## [Seçilen Metin]
________________

Hukuki.NET


Yargıtay içtihatları bölümü

Yargıtay Kararı

 


T.C
Y A R G I T A Y
Yedinci Hukuk Dairesi

	E.	1991/10086
	K.	1994/243
	T.	3.2.1994

*  ESKİ HUKUKUMUZ
*  MAHLULAT KAYDI
*  KOMŞU PARSEL KAYITLARI

ÖZET : Davacı Hazinenin dayandığı mahlulat kaydı, iktisap nedenlerini
 gösterecek biçimde, yerel tapu sicil müdürlüğü ile Tapu Kadastro Genel
 Müdürlüğü'nden getirtilmeli, kapsamı, çekişmeli taşınmaza sınırda komşu
 parsellerin kadastro tesbit tutanakları ve varsa dayanak kayıtları, itirazlı
 iseler dava dosyaları da getirtilerek yerel bilirkişi sözleri denetlenip
 belirlenmelidir. Dava konusu taşınmaz mahlulat kaydının kapsamında kaldığı
 takdirde "mahlulat kaydının" eski hukukumuzda miri arazinin, Hazinece
 kişilere tapu ile tefvizinden sonra aynı arazinin tekrar Hazineye geçmesini
 ifade edeceği, mahlul arazinin hangi koşullarda Hazineye geçeceği dikkate
 alınmalı, Arazi Kanunnamesinin 78, 3402 sayılı Kanunun 18/2. maddeleri de
 gözönüne alınarak toplanan ve toplanacak tüm deliller birlikte
 değerlendirilip sonucuna göre bir karar verilmesi gerekir.

(3402 s. Kadastro K. m. 18/2)  (Kanunname-i Arazi (7 Ramazan 1274 Ta.) m. 78]

Taraflar arasında kadastro tesbitinden doğan dava sonucunda verilen hükmün
 Yargıtay'ca incelenmesi istenilmekle; temyiz isteminin yasal süresinde olduğu
 anlaşıldı, tetkik raporu ve dosyadaki kağıtlar okundu, gereği görüşüldü:

Kadastro sırasında; 45 parsel sayılı, 15240 yüzölçümündeki taşınmaz,
 kazandırıcı zamanaşımı zilyetliğine, bağışlamaya dayanılarak davalı Adile
 adına tesbit edilmiştir. İtirazı, komisyonca reddedilen davacı Hazine,
 mahlu-lat kaydına dayanarak dava açmıştır. Mahkemece; davanın reddine,
 taşınmazın davalı Mustafa kızı Adile adına tapuya tesciline karar verilmiş;
 hüküm, davacı Hazine tarafından temyiz edilmiştir.

________________

## [Malzeme]

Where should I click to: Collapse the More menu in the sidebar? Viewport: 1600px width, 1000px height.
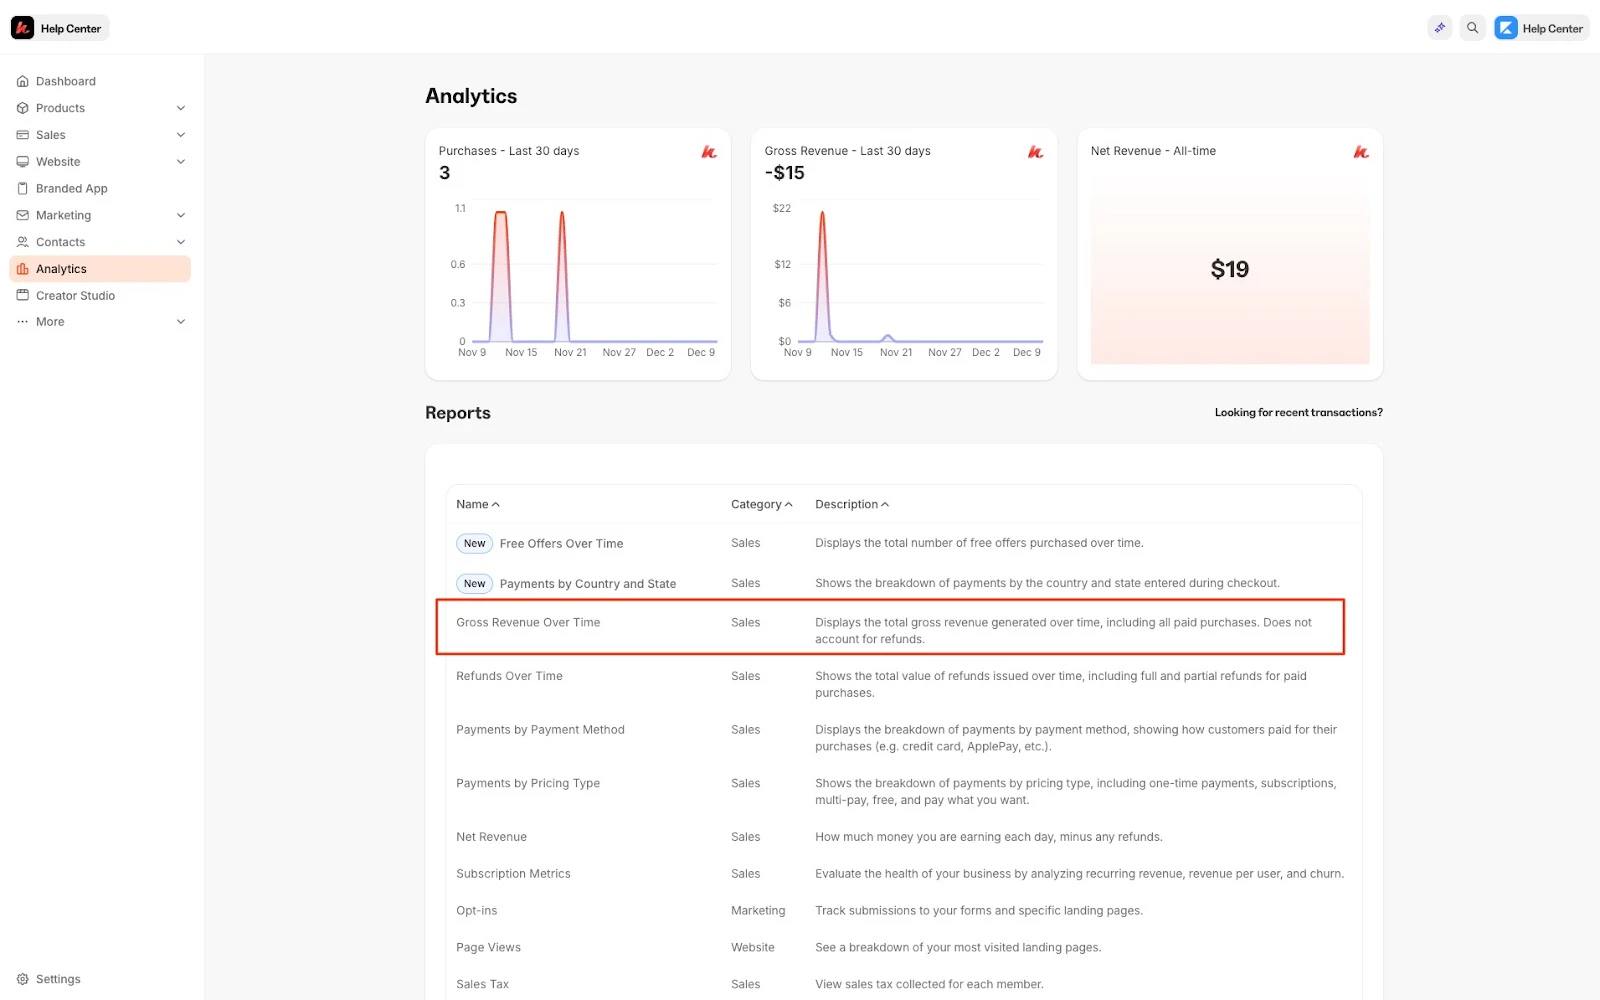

________________

## [Yönerge]
Seçilen metne göre davacı Hazine davayı hangi kayda dayanarak açmıştır?

## [Bu Görevin Çıktısı]
Davacı Hazine, davayı mahlulat kaydına dayanarak açmıştır.